» What needs to be done
If a line in the entries below holds the string "title", copy it.

» Record excerpts
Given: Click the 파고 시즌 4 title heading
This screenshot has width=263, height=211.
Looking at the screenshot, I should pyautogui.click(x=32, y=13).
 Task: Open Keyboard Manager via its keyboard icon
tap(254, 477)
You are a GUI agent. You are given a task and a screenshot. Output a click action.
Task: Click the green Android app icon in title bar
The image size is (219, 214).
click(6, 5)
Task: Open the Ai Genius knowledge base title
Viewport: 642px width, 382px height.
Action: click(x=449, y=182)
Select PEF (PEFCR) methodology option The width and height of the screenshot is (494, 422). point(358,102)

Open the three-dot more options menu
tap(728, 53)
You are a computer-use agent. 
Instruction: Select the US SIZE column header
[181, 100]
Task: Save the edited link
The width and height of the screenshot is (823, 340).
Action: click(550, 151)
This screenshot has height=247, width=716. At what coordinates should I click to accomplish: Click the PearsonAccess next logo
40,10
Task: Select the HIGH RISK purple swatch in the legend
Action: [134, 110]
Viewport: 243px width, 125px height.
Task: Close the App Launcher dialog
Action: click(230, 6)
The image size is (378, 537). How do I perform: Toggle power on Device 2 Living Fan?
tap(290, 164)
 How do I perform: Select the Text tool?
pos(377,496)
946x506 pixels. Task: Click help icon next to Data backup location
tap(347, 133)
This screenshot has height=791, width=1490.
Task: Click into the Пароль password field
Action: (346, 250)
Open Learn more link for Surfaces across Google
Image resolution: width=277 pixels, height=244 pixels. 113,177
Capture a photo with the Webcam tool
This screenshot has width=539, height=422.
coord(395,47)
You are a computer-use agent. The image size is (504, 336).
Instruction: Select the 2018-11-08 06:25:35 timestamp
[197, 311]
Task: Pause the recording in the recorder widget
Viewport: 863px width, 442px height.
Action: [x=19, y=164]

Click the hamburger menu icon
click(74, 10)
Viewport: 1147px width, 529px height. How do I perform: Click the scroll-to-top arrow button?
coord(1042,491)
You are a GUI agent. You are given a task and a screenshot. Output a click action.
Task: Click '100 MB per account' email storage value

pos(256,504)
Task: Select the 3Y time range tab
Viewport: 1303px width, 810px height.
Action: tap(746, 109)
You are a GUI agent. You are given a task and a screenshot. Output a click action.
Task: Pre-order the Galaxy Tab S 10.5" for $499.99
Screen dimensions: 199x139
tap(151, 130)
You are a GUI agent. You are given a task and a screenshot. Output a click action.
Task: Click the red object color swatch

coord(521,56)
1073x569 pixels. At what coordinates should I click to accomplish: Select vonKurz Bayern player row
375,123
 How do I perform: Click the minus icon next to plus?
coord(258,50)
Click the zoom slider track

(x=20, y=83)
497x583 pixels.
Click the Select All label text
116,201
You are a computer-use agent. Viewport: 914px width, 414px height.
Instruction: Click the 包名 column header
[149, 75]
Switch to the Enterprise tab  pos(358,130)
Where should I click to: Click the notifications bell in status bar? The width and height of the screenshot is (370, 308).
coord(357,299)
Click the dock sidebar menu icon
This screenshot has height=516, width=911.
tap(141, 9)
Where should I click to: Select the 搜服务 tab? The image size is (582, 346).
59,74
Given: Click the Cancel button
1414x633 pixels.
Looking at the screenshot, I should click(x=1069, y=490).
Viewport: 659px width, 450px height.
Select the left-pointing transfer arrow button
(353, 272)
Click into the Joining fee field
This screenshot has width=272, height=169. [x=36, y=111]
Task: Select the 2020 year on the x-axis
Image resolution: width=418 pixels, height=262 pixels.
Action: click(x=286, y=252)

» Worked solution
Given: Click the 파고 시즌 4 title heading
Task: Click the green Android app icon in title bar
Task: Open the Ai Genius knowledge base title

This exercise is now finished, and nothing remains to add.